#### PROMPT
When the word "computer" shows up in a line of the records below, copy that line.

[[ LISTED RECORDS open ]]

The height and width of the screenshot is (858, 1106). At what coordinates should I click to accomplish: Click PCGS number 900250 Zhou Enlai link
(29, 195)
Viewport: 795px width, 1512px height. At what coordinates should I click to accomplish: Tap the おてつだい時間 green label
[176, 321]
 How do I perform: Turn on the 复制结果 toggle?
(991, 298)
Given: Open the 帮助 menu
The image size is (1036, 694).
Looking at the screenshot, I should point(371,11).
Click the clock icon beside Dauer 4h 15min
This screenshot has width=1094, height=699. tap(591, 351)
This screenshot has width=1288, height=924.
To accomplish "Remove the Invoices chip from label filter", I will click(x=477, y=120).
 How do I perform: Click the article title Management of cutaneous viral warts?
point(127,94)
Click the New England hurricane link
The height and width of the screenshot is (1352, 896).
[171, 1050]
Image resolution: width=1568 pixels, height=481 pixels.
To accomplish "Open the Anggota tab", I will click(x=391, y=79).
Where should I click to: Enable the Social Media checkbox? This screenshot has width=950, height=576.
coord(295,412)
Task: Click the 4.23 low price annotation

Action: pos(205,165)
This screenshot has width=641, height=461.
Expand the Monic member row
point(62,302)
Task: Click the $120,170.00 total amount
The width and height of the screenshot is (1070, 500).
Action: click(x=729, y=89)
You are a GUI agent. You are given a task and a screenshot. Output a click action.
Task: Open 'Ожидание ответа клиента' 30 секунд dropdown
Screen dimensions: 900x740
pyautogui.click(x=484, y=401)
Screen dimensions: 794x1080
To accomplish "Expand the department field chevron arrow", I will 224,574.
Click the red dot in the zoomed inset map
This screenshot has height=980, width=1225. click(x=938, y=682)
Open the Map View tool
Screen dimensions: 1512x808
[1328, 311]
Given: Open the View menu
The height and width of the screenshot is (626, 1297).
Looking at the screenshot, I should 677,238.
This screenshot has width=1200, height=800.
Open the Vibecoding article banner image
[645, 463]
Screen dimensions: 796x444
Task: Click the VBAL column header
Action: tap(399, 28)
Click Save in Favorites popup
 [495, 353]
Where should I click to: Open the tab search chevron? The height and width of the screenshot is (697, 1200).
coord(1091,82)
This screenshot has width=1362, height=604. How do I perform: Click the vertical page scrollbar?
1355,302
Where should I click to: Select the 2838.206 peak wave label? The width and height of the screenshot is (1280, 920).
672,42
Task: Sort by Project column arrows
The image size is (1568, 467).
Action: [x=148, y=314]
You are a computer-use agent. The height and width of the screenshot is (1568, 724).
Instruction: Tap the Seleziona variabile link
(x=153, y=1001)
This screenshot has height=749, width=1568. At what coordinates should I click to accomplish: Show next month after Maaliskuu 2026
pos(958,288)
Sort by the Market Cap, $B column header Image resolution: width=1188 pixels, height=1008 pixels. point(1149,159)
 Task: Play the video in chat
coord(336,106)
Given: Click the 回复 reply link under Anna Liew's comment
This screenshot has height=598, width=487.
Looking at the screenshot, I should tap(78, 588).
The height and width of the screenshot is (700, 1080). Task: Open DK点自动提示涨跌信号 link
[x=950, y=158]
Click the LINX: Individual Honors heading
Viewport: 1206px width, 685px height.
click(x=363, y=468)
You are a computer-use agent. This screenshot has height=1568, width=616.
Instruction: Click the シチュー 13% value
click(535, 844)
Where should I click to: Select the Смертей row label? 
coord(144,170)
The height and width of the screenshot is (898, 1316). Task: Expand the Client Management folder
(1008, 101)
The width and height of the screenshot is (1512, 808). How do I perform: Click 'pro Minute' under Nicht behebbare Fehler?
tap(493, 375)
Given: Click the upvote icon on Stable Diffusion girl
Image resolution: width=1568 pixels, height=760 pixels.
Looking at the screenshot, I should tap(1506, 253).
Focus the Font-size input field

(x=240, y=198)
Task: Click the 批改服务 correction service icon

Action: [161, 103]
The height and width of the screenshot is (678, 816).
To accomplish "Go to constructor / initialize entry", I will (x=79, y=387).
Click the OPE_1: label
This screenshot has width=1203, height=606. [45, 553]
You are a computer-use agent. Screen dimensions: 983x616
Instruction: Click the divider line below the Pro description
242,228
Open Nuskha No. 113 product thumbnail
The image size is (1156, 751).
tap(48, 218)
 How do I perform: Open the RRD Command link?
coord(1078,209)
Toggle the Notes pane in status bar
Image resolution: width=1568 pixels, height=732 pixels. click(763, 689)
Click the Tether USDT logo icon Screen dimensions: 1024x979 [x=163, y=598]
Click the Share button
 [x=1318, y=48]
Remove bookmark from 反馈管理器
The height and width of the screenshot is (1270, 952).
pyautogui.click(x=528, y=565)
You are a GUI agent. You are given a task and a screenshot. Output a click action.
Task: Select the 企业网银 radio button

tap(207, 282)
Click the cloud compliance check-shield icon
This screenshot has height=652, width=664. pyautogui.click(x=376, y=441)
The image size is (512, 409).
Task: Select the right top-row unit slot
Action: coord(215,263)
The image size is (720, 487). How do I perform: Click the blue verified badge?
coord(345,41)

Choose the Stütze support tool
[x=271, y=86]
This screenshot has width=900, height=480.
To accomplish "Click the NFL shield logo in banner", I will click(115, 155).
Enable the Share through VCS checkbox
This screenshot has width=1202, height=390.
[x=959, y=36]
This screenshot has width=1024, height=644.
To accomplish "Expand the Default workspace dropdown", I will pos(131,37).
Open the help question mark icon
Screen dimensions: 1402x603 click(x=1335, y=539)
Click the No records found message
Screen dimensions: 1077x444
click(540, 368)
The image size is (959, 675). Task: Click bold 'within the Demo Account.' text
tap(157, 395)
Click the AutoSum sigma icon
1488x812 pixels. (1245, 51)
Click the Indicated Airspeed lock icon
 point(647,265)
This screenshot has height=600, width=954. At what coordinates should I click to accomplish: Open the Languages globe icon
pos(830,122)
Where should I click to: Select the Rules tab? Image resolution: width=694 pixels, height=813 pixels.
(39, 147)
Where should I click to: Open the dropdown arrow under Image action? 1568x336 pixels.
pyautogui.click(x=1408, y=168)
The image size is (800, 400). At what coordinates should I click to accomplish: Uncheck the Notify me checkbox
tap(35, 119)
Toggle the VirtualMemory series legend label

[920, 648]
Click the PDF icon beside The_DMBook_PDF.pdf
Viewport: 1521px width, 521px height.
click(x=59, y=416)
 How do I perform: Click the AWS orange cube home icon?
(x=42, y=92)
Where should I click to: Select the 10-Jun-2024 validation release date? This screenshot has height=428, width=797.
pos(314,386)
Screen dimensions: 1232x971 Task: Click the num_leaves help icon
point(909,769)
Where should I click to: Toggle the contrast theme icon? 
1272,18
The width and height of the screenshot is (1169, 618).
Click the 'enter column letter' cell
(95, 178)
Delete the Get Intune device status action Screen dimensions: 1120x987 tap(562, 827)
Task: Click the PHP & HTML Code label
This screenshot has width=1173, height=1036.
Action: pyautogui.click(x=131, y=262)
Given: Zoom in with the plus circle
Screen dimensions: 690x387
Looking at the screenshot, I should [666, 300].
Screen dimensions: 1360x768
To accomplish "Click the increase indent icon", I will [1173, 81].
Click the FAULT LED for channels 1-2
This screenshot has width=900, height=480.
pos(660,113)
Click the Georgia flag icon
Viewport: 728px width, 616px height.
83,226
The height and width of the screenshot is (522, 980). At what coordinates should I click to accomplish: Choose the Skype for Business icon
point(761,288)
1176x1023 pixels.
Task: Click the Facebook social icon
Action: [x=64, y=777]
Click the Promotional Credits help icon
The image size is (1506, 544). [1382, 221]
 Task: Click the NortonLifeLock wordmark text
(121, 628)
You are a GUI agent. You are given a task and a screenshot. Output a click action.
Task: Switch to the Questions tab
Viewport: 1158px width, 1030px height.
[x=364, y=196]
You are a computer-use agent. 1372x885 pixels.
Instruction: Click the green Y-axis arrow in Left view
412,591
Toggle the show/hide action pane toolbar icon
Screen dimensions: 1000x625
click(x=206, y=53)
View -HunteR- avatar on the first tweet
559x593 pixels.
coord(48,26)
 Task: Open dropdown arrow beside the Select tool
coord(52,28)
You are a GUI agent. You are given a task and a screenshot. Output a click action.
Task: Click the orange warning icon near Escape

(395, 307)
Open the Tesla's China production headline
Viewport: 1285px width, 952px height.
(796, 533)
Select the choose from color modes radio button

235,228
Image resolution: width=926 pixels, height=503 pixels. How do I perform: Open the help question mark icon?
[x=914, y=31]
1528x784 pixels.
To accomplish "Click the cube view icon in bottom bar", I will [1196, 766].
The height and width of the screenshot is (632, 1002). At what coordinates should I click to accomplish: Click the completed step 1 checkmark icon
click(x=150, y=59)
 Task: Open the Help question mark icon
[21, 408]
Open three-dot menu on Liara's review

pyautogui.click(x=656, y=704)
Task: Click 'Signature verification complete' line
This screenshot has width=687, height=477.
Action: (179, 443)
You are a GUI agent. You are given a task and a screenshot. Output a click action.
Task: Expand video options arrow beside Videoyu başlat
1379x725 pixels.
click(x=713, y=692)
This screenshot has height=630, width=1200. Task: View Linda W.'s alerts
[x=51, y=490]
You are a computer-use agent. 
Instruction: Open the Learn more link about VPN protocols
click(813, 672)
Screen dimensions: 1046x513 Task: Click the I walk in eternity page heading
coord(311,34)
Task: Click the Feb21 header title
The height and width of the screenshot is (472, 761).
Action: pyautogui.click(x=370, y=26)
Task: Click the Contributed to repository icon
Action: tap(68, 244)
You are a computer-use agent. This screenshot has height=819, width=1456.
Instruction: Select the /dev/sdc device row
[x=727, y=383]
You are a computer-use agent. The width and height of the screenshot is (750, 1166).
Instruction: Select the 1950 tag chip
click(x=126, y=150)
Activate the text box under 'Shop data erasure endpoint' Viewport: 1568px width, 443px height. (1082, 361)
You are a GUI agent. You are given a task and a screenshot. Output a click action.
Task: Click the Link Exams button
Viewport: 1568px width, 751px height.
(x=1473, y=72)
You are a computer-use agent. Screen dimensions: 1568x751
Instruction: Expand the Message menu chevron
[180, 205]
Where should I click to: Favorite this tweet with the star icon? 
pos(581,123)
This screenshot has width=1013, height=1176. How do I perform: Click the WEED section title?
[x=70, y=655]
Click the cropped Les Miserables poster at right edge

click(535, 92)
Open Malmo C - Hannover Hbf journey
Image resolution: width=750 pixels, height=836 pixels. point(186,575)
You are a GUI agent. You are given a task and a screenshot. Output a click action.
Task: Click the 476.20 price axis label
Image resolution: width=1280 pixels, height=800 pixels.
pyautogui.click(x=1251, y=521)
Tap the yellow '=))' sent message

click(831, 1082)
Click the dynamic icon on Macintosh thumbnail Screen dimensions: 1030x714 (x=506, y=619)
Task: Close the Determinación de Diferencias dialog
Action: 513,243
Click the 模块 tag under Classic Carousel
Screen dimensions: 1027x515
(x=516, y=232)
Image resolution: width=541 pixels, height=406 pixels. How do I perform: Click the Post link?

[[ LISTED RECORDS closed ]]

#### ANSWER BOX
You are a computer-use agent. The height and width of the screenshot is (1568, 724).
You are a computer-use agent. This screenshot has height=1568, width=616.
You are a computer-use agent. Screen dimensions: 983x616
You are a computer-use agent. 1372x885 pixels.
You are a computer-use agent. 
You are a computer-use agent. This screenshot has height=819, width=1456.
You are a computer-use agent. The width and height of the screenshot is (750, 1166).
You are a computer-use agent. Screen dimensions: 1568x751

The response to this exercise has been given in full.